BEAM/OTP on OCP, a Partnership for Reliable and Resilient Services.

Francis Lee
AI+ Enterprise Engineering
7 min readApr 30, 2021

This is part one of a multi-part tutorial/article where I develop a distributed system solution using Erlang/Elixir on BEAM/OTP running off OpenShift Container Platform (OCP). In this first article, I extoll the rationalization of why I chose BEAM languages, specifically Erlang, and marrying BEAM/OTP with OCP to provide a consistent, scalable, and reliable system. There have been tests done by British Telecom that reflected systems built on the Erlang/OTP platform exhibited 99.9999999% Nine-nines of reliability, but YMMV. This is the kind of reliability I want to build into my systems.

Who uses Erlang/OTP?

Erlang/OTP is usually used as a platform when you want high connectivity, massive concurrent processing and reliability/resiliency built in. WhatsApp, WeChat, Whisper, UK’s National Health System (NHS), AdRoll, Nintendo Switch messaging system, etc are but a few companies that rely on Erlang’s massive concurrency abilities. WhatsApp manages 900M users with just 50 engineers because of Erlang/OTP’s reliability and resiliency. Goldman Sach uses Erlang in its hedge-fund trading platform for its low-latency (microseconds) event-driven order-submission engine. League-of-Legions, a gaming platform uses Erlang to manage 7.5 million users concurrently and Grindr, an online dating application manages 2000 messages/sec for its active 3.2 million users.

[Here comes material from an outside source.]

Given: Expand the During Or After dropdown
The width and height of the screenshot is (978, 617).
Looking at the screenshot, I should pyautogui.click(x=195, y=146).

What is Erlang and BEAM/OTP?

Erlang is a programming platform created in Ericsson’s Computer Science Labs in the mid-’80s. Its inventors were faced with an uphill task of providing reliable software to power their telco communication systems. They recognized that as long as humans created software, there were bound to be bugs in the software. By recognizing that bugs were inevitable, they had a paradigm change in their thinking and solution; by creating a platform that manages errors so as to minimize service outages.

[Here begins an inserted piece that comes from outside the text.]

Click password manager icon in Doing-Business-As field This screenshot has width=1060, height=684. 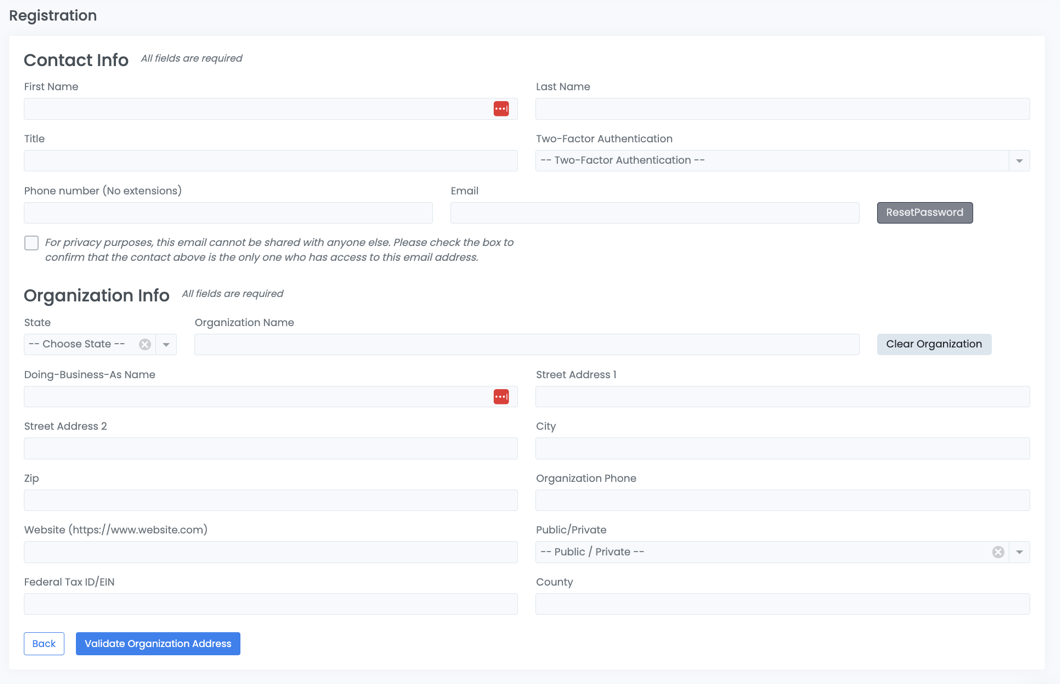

The key design principles for such a system needs to include:

  • Support a large number of concurrent activities (e.g. several hundred thousand activities per compute node). Each activity is isolated from others such that a failure in one activity does not affect other activities. No shared state among activities. Isolated concurrency means reliability.
  • With no shared state among concurrent activities means that there is no need for mutexes, locks and condition-variables that are usually found in other concurrent platforms; thus making the programming model very easy for developers.
  • Supports activity distribution out-of-the-box to run across multiple compute-nodes, from a resiliency and scalability point-of-view.
  • Supports supervision monitoring of all the activities with self-mitigative actions when faults occur. Ability to orchestrate, monitor and manage the activities running on local and remote compute nodes and provide a central management facility for all activities.
  • Tolerance for both hardware and software faults. The activities will still continue to run even when parts of the platform malfunction.
  • Continuous operations for years — software patching and maintenance do not need to bring the system down; support live updates and hot-patching in place while the system is still running.

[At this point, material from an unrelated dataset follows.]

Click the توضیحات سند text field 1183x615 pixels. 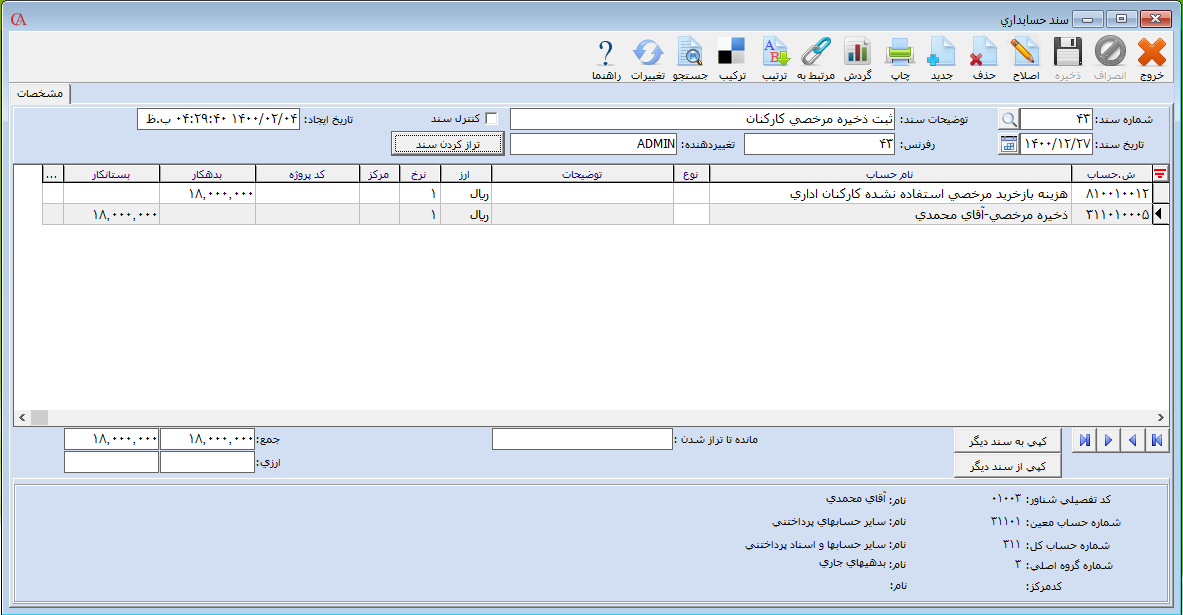pos(703,119)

Based on these requirements, the engineers created the Erlang programming language, a dynamically typed functional programming language that was based on Prolog, with immutable variables. To support the massive amount of activities per compute node, a lightweight Erlang process was used as the abstraction model for each concurrent activity. Note that the Erlang process is not the same as the OS process; Erlang processes execute in the user-space and are very quick to spawn, switch and terminate. They do not share memory and are isolated from each other. Under the hood, the Erlang process is actually a function call.

The Erlang programming model is in effect programming concurrent processes or better known in the development circles as concurrency-oriented programming. Erlang’s concurrency model is pre-emptive and each process is isolated (memory-wise) and has its own Garbage-Collection (unlike Java) so there is no issue with potentially freezing the entire world when Garbage Collection occurs.

Since each Erlang process is isolated from each other, and there is no shared state between processes, the Erlang engineers devised a mechanism that facilitates the sending of messages between processes. Every Erlang process includes its own mailbox. Erlang’s processes can send messages to other processes within the same compute node and to processes that are distributed across multiple Erlang compute nodes. Erlang’s inventors later found out that what they had developed was known as the Actor-Model. This distributed communication capability across clustered compute nodes is out-of-the-box with Erlang without the need for service-meshes of today. The Erlang platform is a distributed computing platform.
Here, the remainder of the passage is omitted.